D'ailleurs aujourd'hui, ce n'est pas un hasard si ce sont surtout les viticulteurs qui s'intéressent à la certification environnementale (deux des trois exploitations certifiées HVE) : "Les viticulteurs peuvent valoriser leurs actions auprès des consommateurs. Ce qui n'est pas le cas en grande culture, polyculture ou filières longues", explique Julien Aubrat. En effet, seuls les produits agricoles et les denrées alimentaires non transformes ainsi que celles qui comportent au moins 95 % de leurs ingrédients d'origine agricole issus d'exploitations certifiées peuvent utiliser la mention HVE dans la dénomination de vente des produits ou dans le champ visuel de leur dénomination de vente. Dans les autres cas, cette mention ne peut apparaître que dans la liste des ingrédients et est donc bien moins visible.
La valorisation par le marché au cœur du débat
Autre piste : les paiements pour services environnementaux (PSE). Ceux-ci sont déjà utilisés par les agences de l'eau dans les zones de protection des captages et autour de la source de Vittel. La politique agricole commune (PAC) pourrait permettre de récompenser ces services environnementaux, mais aujourd'hui les critères pour bénéficier des paiements indirects ne sont pas assez stricts, ce qui n'est pas le cas aujourd'hui. Ils pourraient pourtant être conditionnés à la pratique de l'agriculture biologique, la certification HVE…, comme le proposait le ministère de l'Ecologie en 2010.
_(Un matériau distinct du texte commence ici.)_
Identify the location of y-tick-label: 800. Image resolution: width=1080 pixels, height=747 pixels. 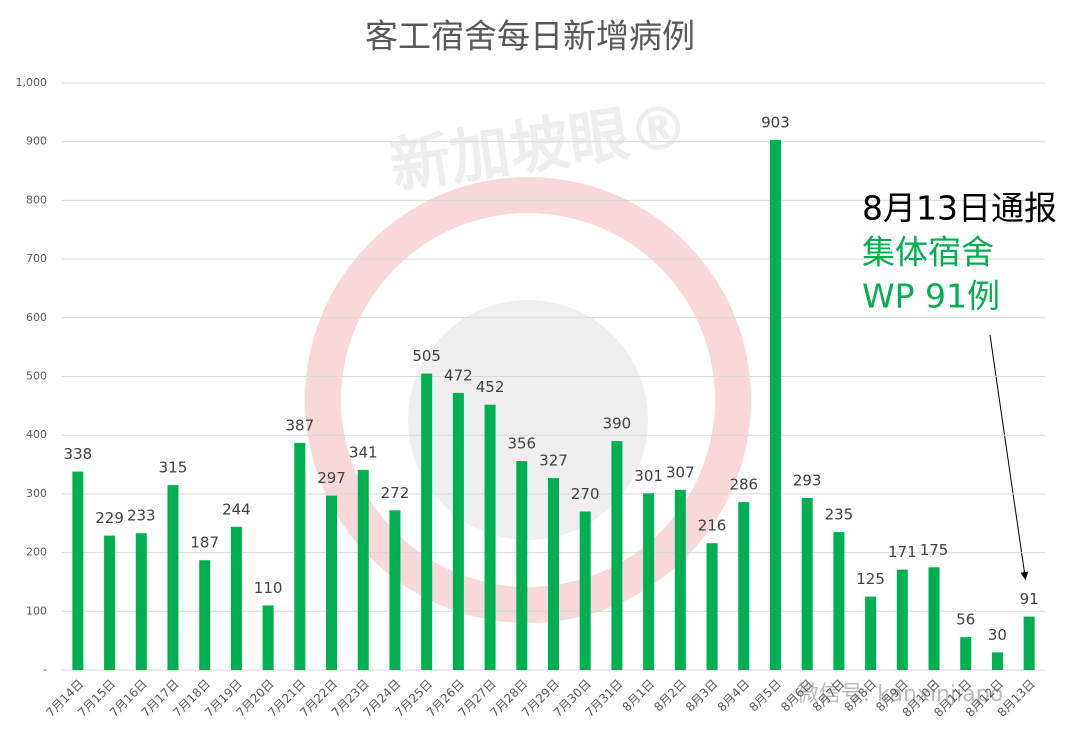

Pourtant, pour Julien Aubrat, en ces temps de restriction des budgets publics, seule une valorisation économique de la HVE peut entrainer une massification de la certification. Les subventions ? Il les juge inefficaces. Les paiements verts de la PAC ? Ils ne devraient constituer qu'un levier limité.
Selon lui, la Haute valeur environnementale devrait pouvoir ouvrir des marchés, créer une différenciation avec les produits importés, à l'image du référentiel international GlobalGap qui est désormais une condition sine qua non pour pénétrer les circuits de distribution. "Si l'Etat ne fait rien, on va devoir s'en remettre au marché. Mais cela sera long : il a fallu des années pour que le Label rouge ou la certification bio soient reconnus et valorisés, déplore Julien Aubrat. Il faut réfléchir à la manière d'inciter tous les opérateurs de la chaîne alimentaire à jouer le jeu pour valoriser des produits certes un peu plus chers, mais meilleurs pour l'environnement. Il faudrait susciter un intérêt dans les filières aval (restauration collective, industrie de transformation, distribution…)".
Mais pour la Confédération paysanne, ce risque de récupération de la démarche et de la certification par l'aval pourrait déposséder les agriculteurs et représenter "un risque de concurrence déloyale vis-à-vis des véritables certifications, telles que le Label rouge, l'agriculture biologique ou encore l'AOC. Si cette certification doit se poursuivre telle quelle, il n'y a pas de justification à ce que le marché la rémunère".